What needs to be done. For this exercise, print the listing below exactly, without its pictures.

Listed records.
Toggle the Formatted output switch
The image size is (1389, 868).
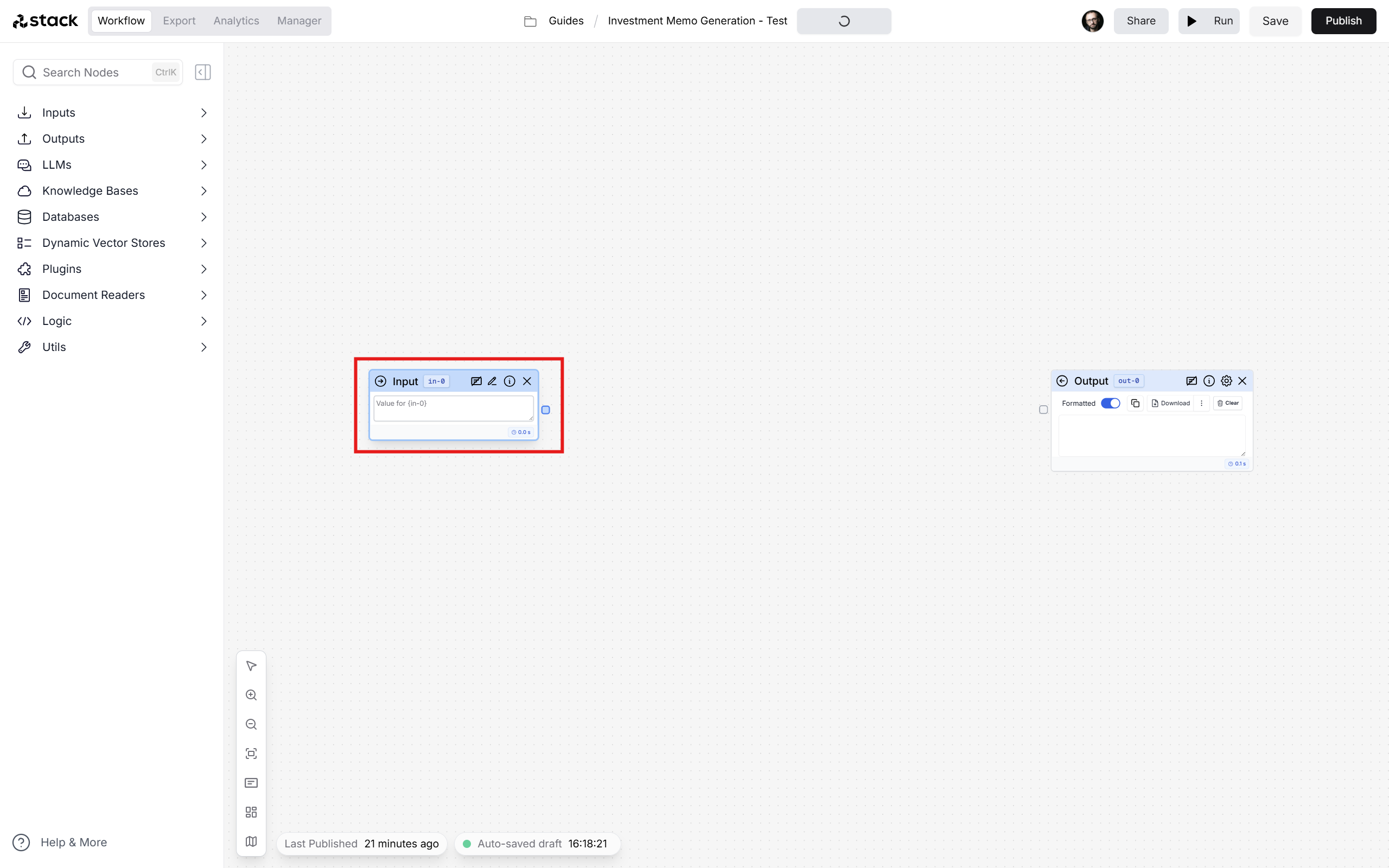pos(1110,403)
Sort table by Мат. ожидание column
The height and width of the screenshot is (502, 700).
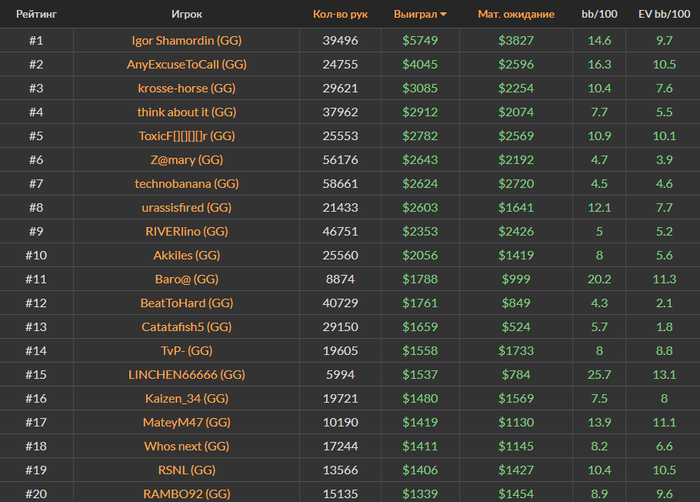coord(516,14)
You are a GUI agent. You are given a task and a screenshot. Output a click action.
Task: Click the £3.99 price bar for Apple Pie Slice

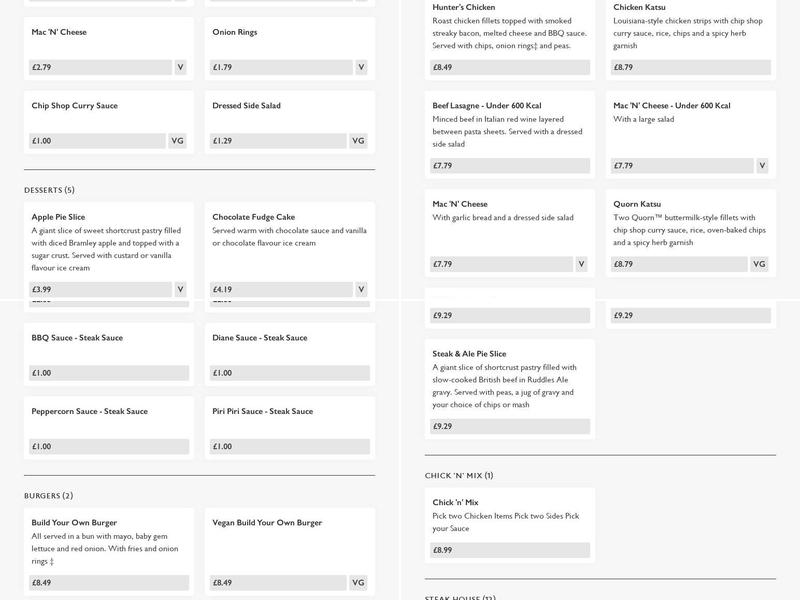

Written solution.
Toggle the Formatted output switch
The image size is (1389, 868).
pos(1110,403)
Sort table by Мат. ожидание column
The height and width of the screenshot is (502, 700).
coord(516,14)
You are a GUI agent. You are given a task and a screenshot. Output a click action.
Task: Click the £3.99 price bar for Apple Pie Slice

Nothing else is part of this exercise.